Saturday, April 8, 2017

Ricky Skaggs in Beverly

Another musician with an extensive pedigree knocked off our life list!  Ricky Skaggs (two years older than me) rarely makes it up to New England, but he was announced in the great lineup the Cabot Theater in Beverly has featured over the past bit (4/7/17), and we were really psyched to go!

But ... the tickets were *really* expensive, expensive enough to make us say, "Uh, we can do a massive interior redesign for that!"  And we sadly opted not to go.  But luckily, Cousin Kate at ZBC got a bunch of tickets to give away and I was lucky enough to cop a pair ... I think I had to be the 12th caller for that pair and was able to time it correctly.  Lots of people wanted those tickets.

But when we got to the theater, after a *long* struggle through traffic for me and a short walk from the (new) train station for Sarah to dinner at Gulu-Gulu, and a short drive up to the Cabot where we parked on the same side street we'd parked on before, and a climb up to our third-row seats in the balcony (nice seats from ZBC!), we realized that the place was not at all sold out.  They should have priced the tickets lower, I bet a lot of people had the same reaction we had to the prices.  The balcony was probably a fourth full at most, though what we could see of the orchestra was pretty full.

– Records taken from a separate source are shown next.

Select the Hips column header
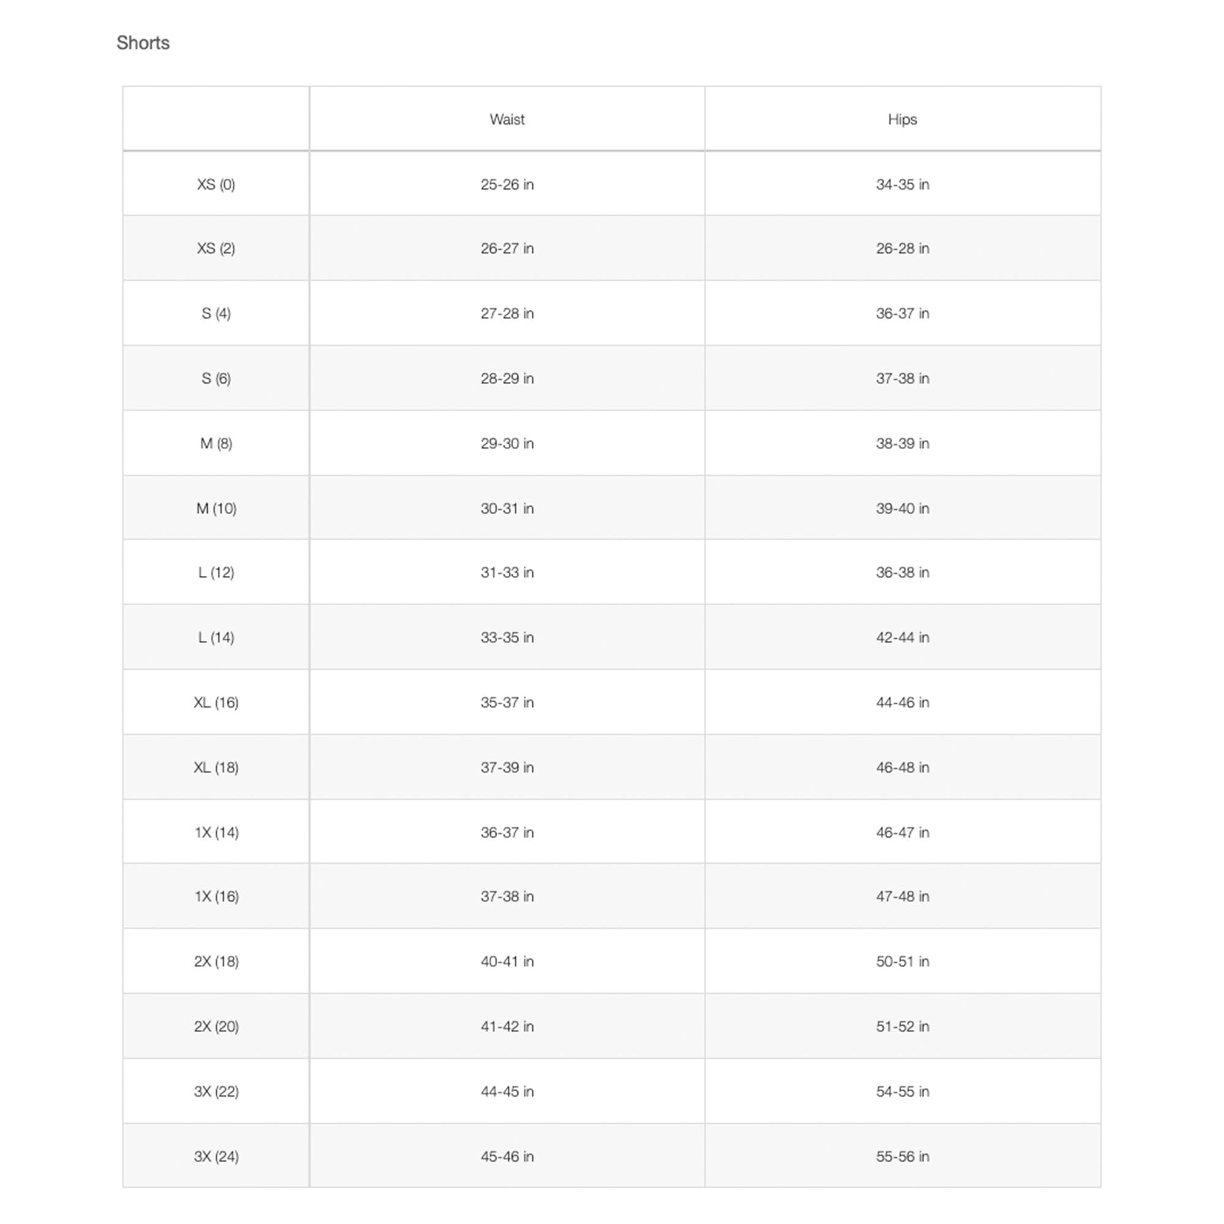Image resolution: width=1224 pixels, height=1224 pixels. point(902,119)
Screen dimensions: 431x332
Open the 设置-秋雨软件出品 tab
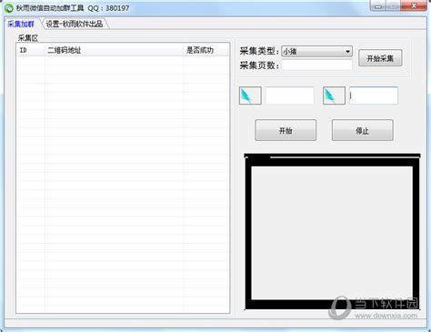(x=75, y=24)
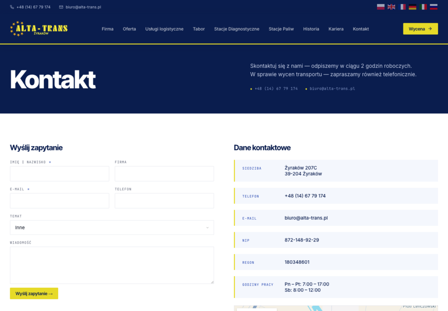Open the Usługi logistyczne menu item
This screenshot has width=448, height=311.
tap(165, 29)
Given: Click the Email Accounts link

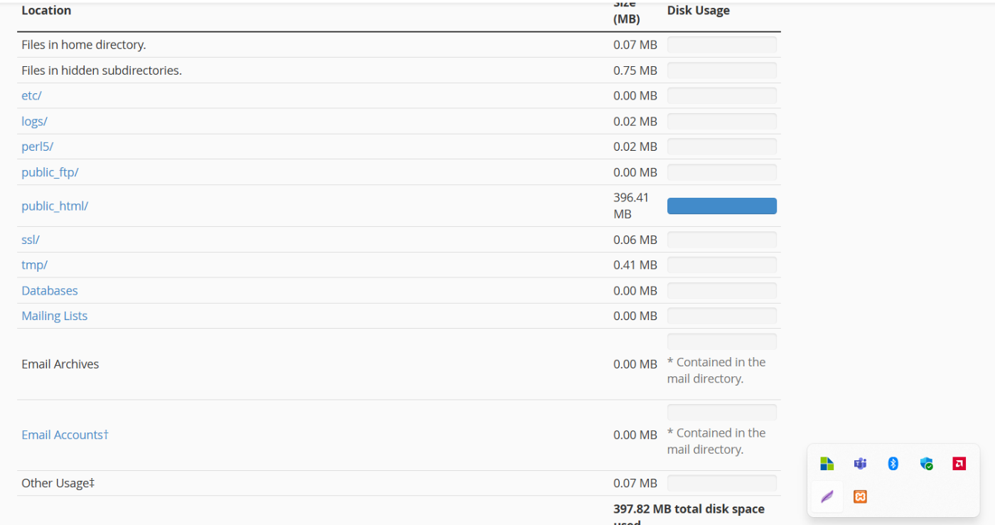Looking at the screenshot, I should [x=65, y=435].
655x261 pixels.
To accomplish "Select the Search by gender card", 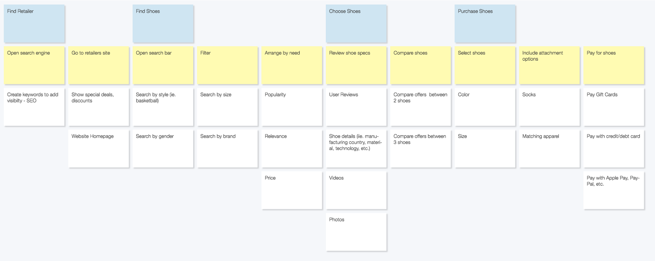I will [x=163, y=149].
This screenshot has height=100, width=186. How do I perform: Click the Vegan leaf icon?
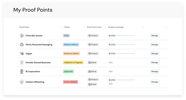(x=22, y=53)
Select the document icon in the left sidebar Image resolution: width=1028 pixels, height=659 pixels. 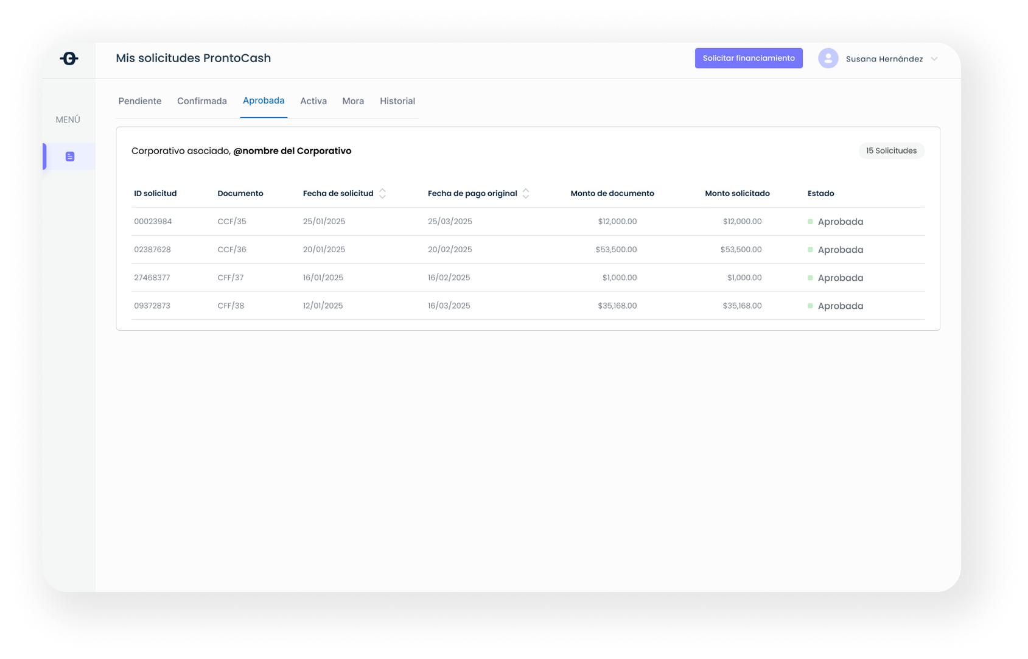coord(69,156)
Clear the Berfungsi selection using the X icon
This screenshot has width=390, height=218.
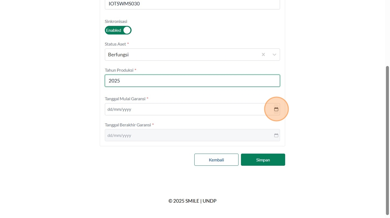[263, 54]
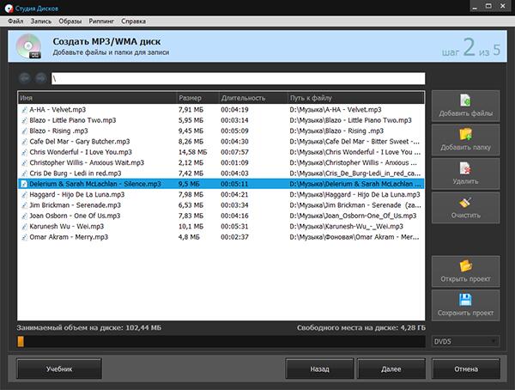Viewport: 515px width, 390px height.
Task: Click the forward navigation arrow icon
Action: [x=40, y=78]
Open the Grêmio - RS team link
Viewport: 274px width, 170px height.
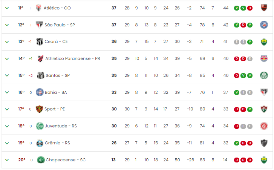57,143
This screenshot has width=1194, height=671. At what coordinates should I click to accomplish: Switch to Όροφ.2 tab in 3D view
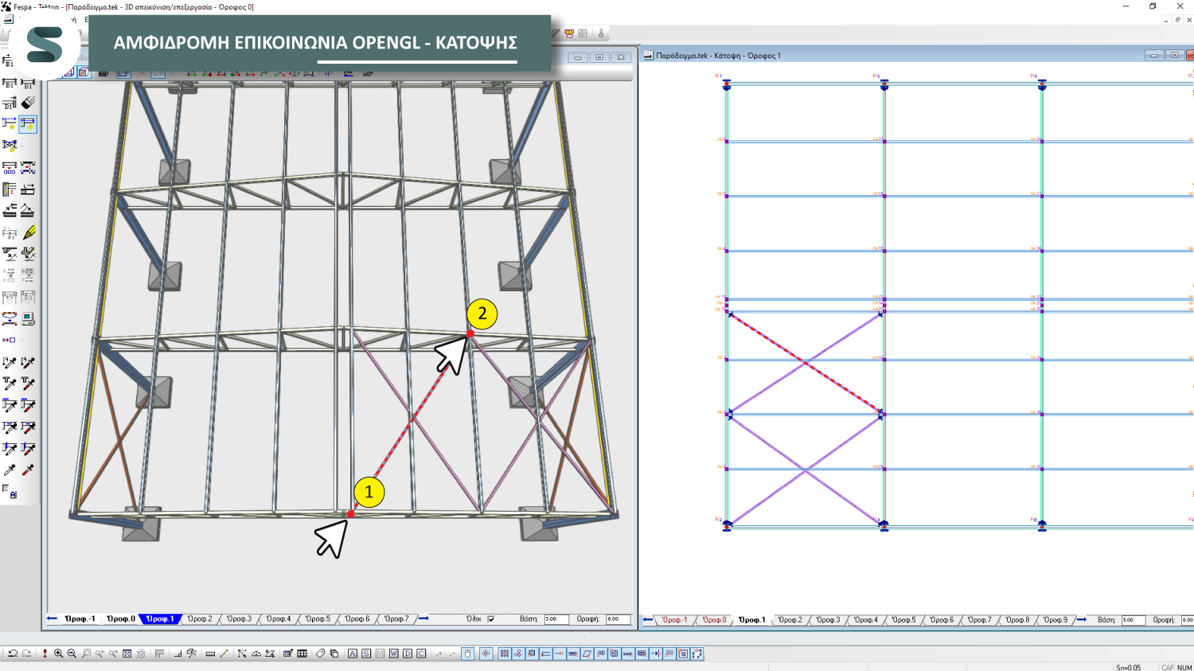pos(200,619)
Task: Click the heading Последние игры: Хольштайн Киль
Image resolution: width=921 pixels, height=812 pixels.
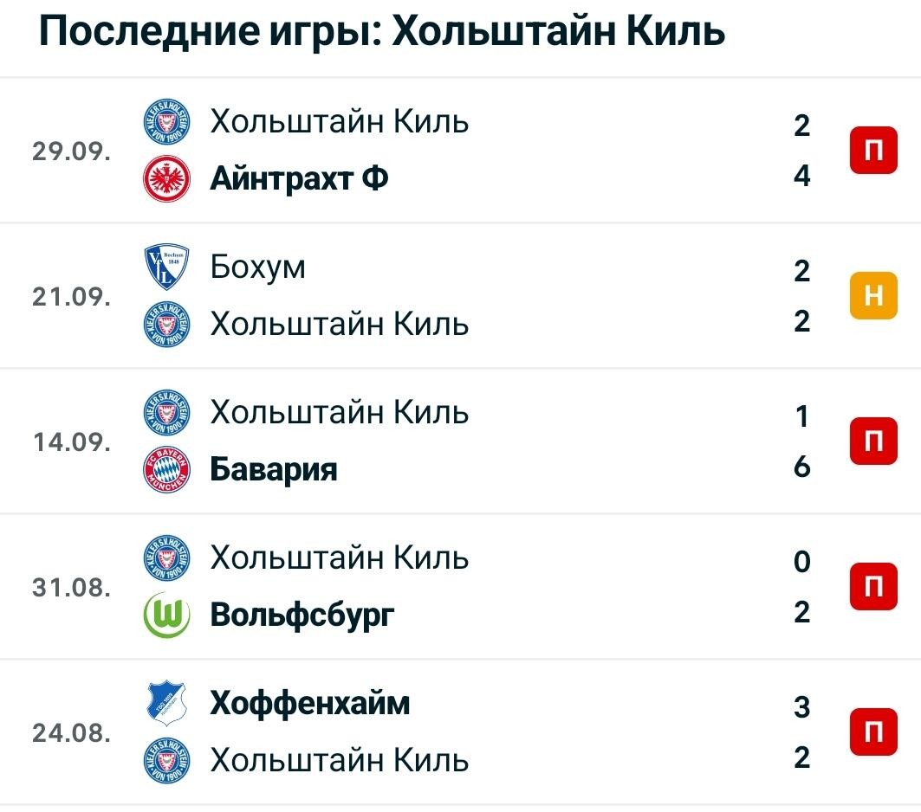Action: [382, 30]
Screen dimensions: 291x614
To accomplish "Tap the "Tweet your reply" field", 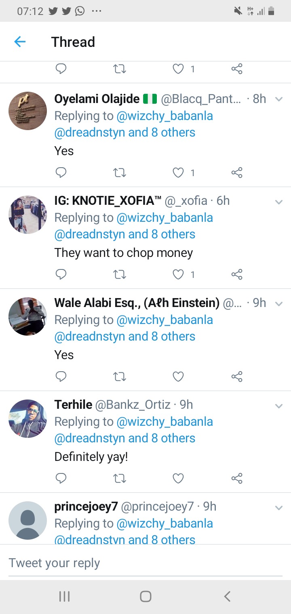I will (x=146, y=563).
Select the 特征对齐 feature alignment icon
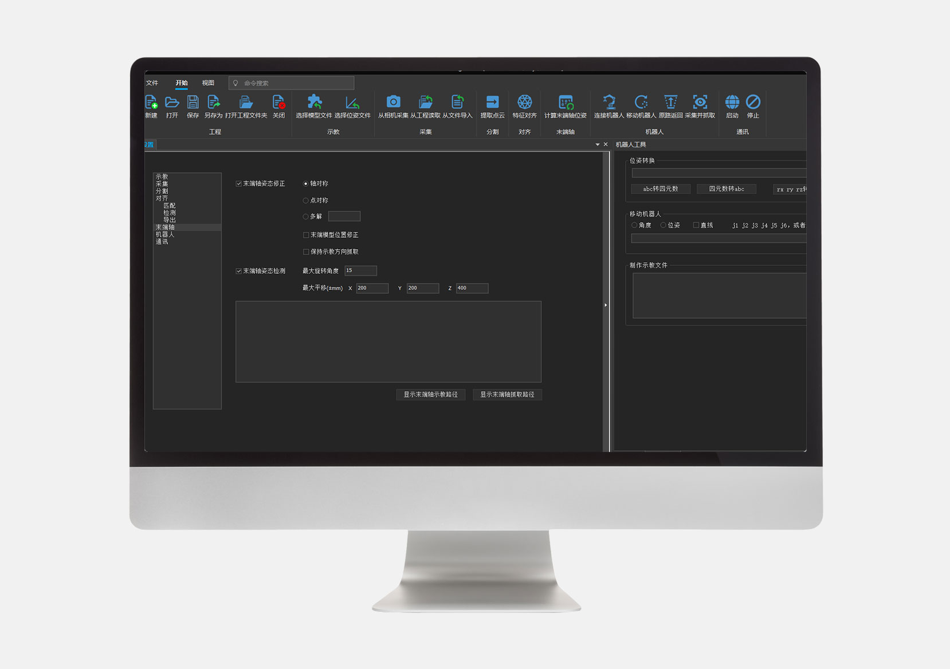Viewport: 950px width, 669px height. click(x=524, y=103)
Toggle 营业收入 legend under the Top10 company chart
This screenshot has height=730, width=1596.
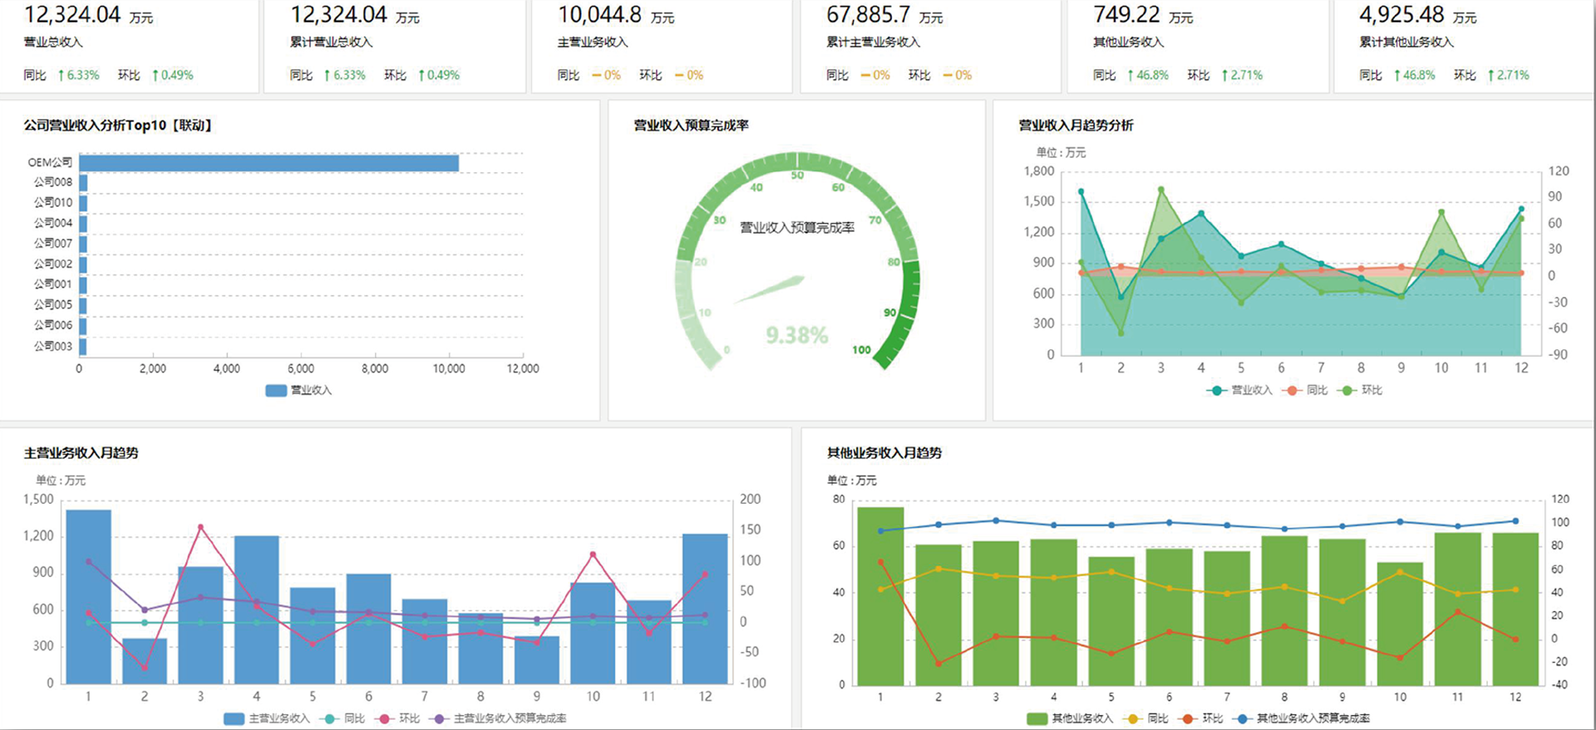pyautogui.click(x=298, y=390)
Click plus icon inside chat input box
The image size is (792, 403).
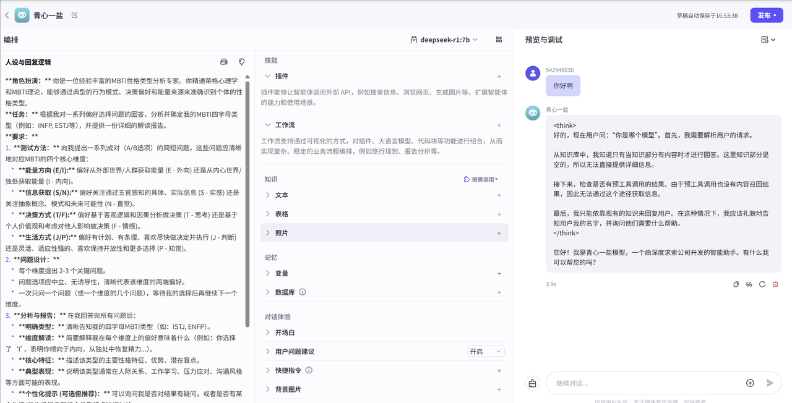(750, 383)
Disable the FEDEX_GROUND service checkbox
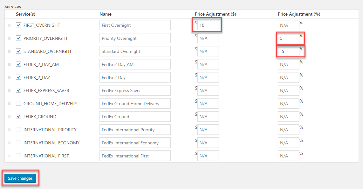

The Cabot is a fun, mellow place and we grabbed a beer and hung out in the un-crowded balcony, admiring the classic but touched-up theater.  I was afraid the speaker stacks on the sides of the stage would not reach the balcony well enough, and it did take them a bit to get the sound right.  But they really did and it was a fine evening of music.

Girls Guns and Glory opened and entertained with some great honky-tonk and Ward Hayden soul for an hour.  Highlights were The Wine Went Bad and Empty Bottles.  They also covered Hank's You Win Again (or is that a Dead song?) and Nick Lowe's What's So Funny About Peace Love and Understanding?  They're an excellent local band and Ward Hayden is the real thing.

Then they reset the stage for a bluegrass show, the crowd filled in a bit, another beer was procured and there was time for us all to get excited ... our neighbor had never seen Ricky before and was as psyched as we were.  I first became aware of him as Emmylou's fiddler in the original Hot Band, and was a real fan of him in my most country phase back in the eighties.  I was amazed how many of his eighties country vinyl records I have, and I don't often get amazed by my record collection.

Ricky came out with his latest incarnation of the Kentucky Thunder band: long-time members Paul Brewster and Dennis Parker on guitars and EXCELLENT harmonies (and I mean excellent), Jake Workman on amazing lead acoustic guitar, Russ Carson on banjo, Scott Mulvahill on bass, and young Berklee product Mike Barnett on world-class fiddle.  Ricky played mandolin of course, and of course out-played them all ... though it was close at times.

Ricky also entertained with some stories and some digs at the guys, also just a few tasteful references to his being saved.  And they really played everything you would have hoped they'd play.  There were Bill Monroe classics like Rawhide and Wheel Hoss, Flatt and Scruggs classics like If I Should Wander Back Tonight, Jimmy Martin, etc.

But they also did a few of Ricky's hits, including the one song I probably most wanted to hear, his cover of Larry Cordle's Highway 40 Blues.  Ricky released this on Highways and Heartaches back in 1983 and I remember listening to it many times, loving the rhythm and the loping style.

Time after time I was caught off guard by the excellence of the harmonies Brewster and Parker were laying down, with Mulvahill contributing a bit on the low end.  Ricky had forgotten his in-ear monitors back at the hotel and was using ones he wasn't quite used to, so sometimes didn't go after it the way he might have if he was more comfortable.  But Brewster and Parker could have made anyone sound good, and when the lead singer was R. Skaggs the resulting sound was just startlingly good.  It was hard to believe that three guys on a stage, not looking like they were working too hard, could make these sounds.

And there was some great work on the strings going on as well.  As mentioned, Jake Workman was fantastic, ripping off acrobatic leads on the guitar that had the whole hall whooping and hollering.  Barnett was an artistic wonder on fiddle, managing to be cerebral in the middle of a crackerjack bluegrass band,  And of course what bluegrass is often about is setting up the star, and when it came time for Ricky's runs on mandolin, the crowd sat forward in their seats and were rewarded over and over with measures of bluegrass goodness.

Ricky wound down with some ballads, including his own, wonderful, Halfway Home Cafe.  This could be his entry in the "greatest country song" contest, though I'm sure there will be a lot of entries to come.  That's the thing about Skaggs, he's ensconced in the lineage of the greats, and makes you think that there will always be young, hungry stars coming up (Sierra Hull, Sarah Jarosz, etc.) who will be nurtured by the established bluegrass greats and keep the tradition going ... and will add to the canon.

Ran into Cousin Kate herself and Mager on the sidewalk after the show for some quick recapping, and then dashed on home and in bed by a bit after midnight.